===== EXCERPTED PASSAGE =====

Residential College in the Arts and Humanities - Sustainability in Costa Rica
Residential College in the Arts and Humanities Sustainability in Costa Rica
You may have read about the study abroad program in the Residential College of the Arts and Humanities (RCAH) that focuses on sustainability in Costa Rica in our 2018-19 Index Report. Since then, the pandemic has necessitated many changes to the program. How do students continue to collaborate with community partners across the globe when they cannot travel themselves?
RCAH Professor Vincent Delgado, MSU students, and partners and educators from around the world—six countries on three continents—sought to collaborate to discuss ways of continuing community engagement in a remote setting.
As part of a course dubbed “How Can we Connect?”, RCAH students participated in virtual conversations with partners in Costa Rica, Ghana, Mali, Nigeria, and Togo to research the ways that community engagement can continue to happen in a virtual space.
The students and Delgado found that the virtual, remote methods of communication provided a space for engagement that was just as deep as in-person. In fact, the virtual space required all participants to be more involved, intertwining classroom and community in new ways.
“These technologies require us to engage more deeply and more equitably,” Delgado said. “Everyone teaches, everyone learns.”

=====

In the text on sustainability in Costa Rica, what was the course in which students held virtual conversations with partners abroad called?

===== SOURCE MATERIAL =====

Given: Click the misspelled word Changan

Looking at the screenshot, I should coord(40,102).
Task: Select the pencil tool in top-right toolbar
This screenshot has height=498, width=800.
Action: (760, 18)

=====
===== SOURCE MATERIAL =====

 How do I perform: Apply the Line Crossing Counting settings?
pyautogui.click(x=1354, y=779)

=====

• [SOLUTION FOR THIS PROBLEM]
"How Can we Connect?"